__Material provided__
"""
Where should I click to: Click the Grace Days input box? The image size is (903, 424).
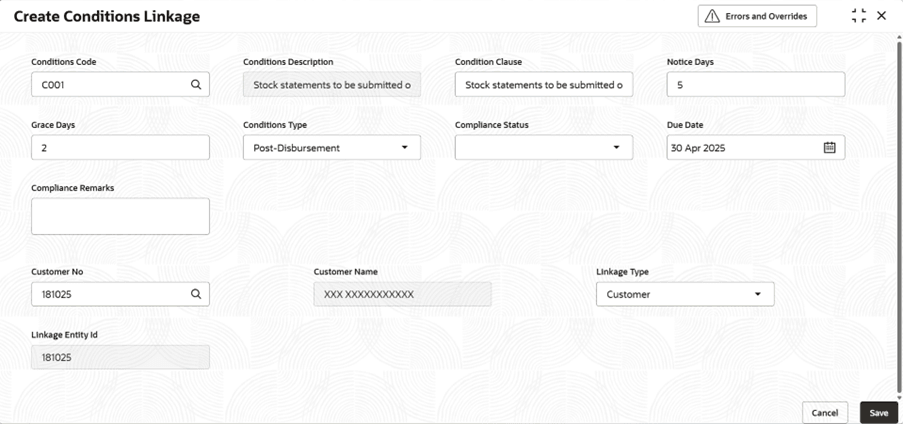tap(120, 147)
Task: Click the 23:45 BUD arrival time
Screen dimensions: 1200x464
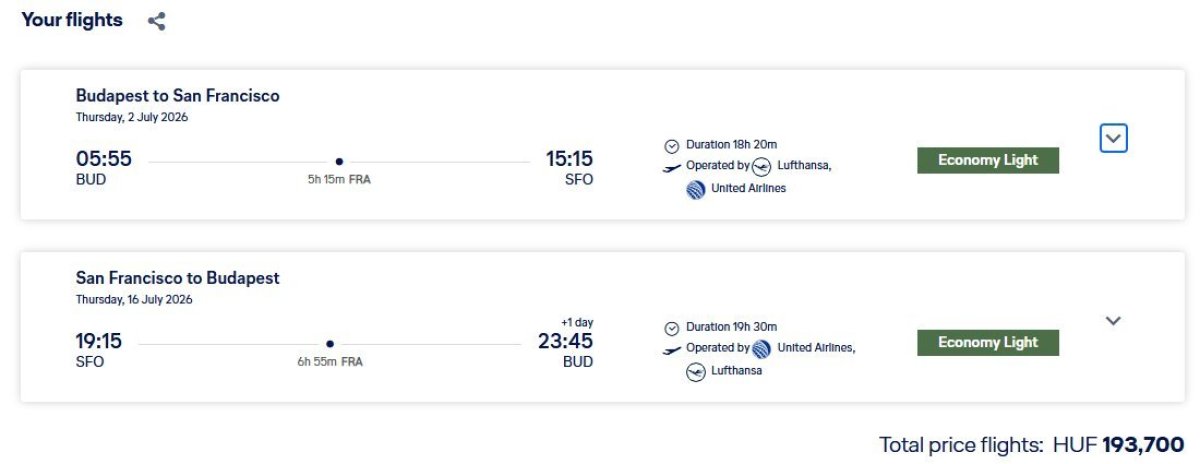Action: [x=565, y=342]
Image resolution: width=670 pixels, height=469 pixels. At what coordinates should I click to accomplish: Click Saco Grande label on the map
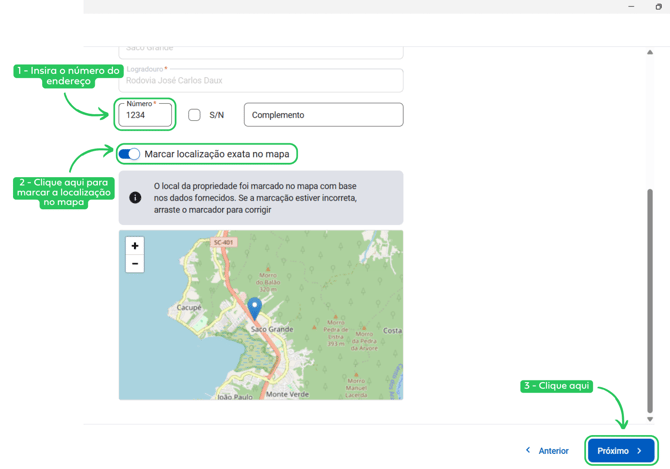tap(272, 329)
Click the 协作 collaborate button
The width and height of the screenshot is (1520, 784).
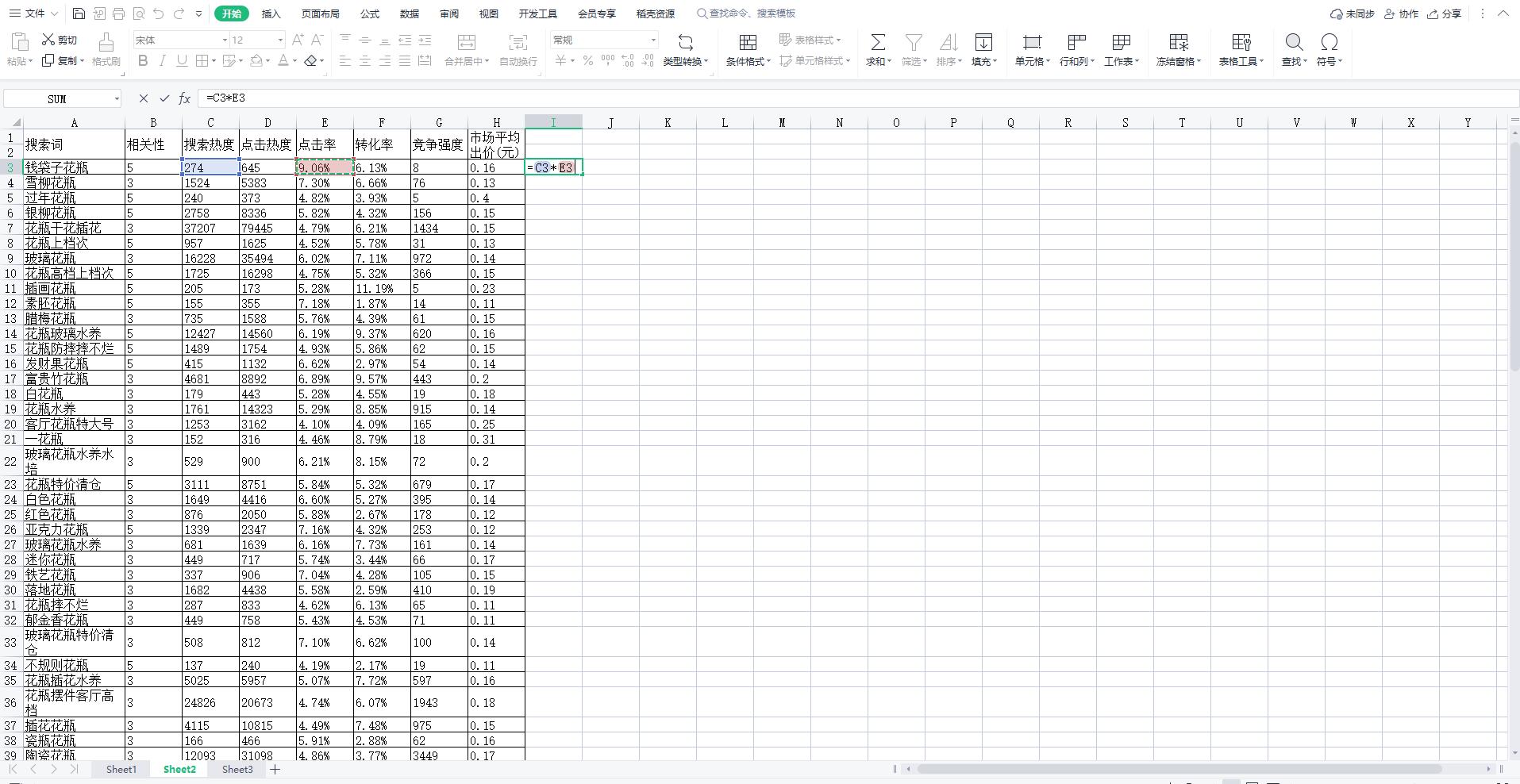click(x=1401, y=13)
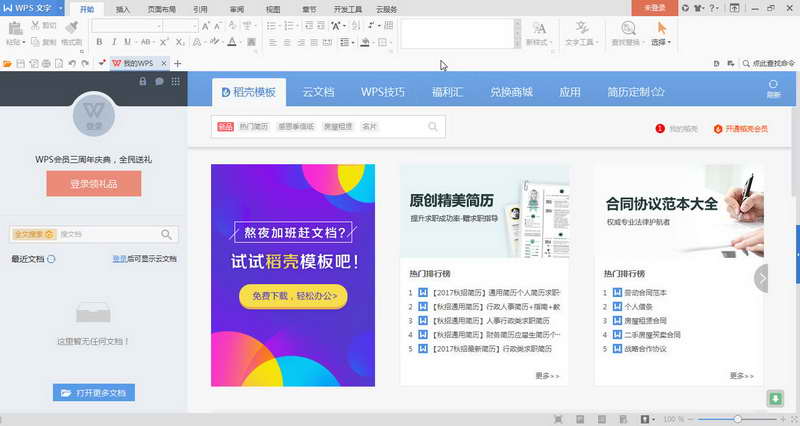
"""
Only the lines from the one containing "Task: Click the 23:45 BUD arrival time" through the final line of the entries belong in the copy, both ends included. Pictures stay out.

__Output for this exercise__
Task: Click the 23:45 BUD arrival time
Screen dimensions: 1200x464
Action: [x=565, y=342]
Image resolution: width=670 pixels, height=469 pixels. At what coordinates should I click to accomplish: Click Saco Grande label on the map
tap(272, 329)
Click the 协作 collaborate button
The width and height of the screenshot is (1520, 784).
click(x=1401, y=13)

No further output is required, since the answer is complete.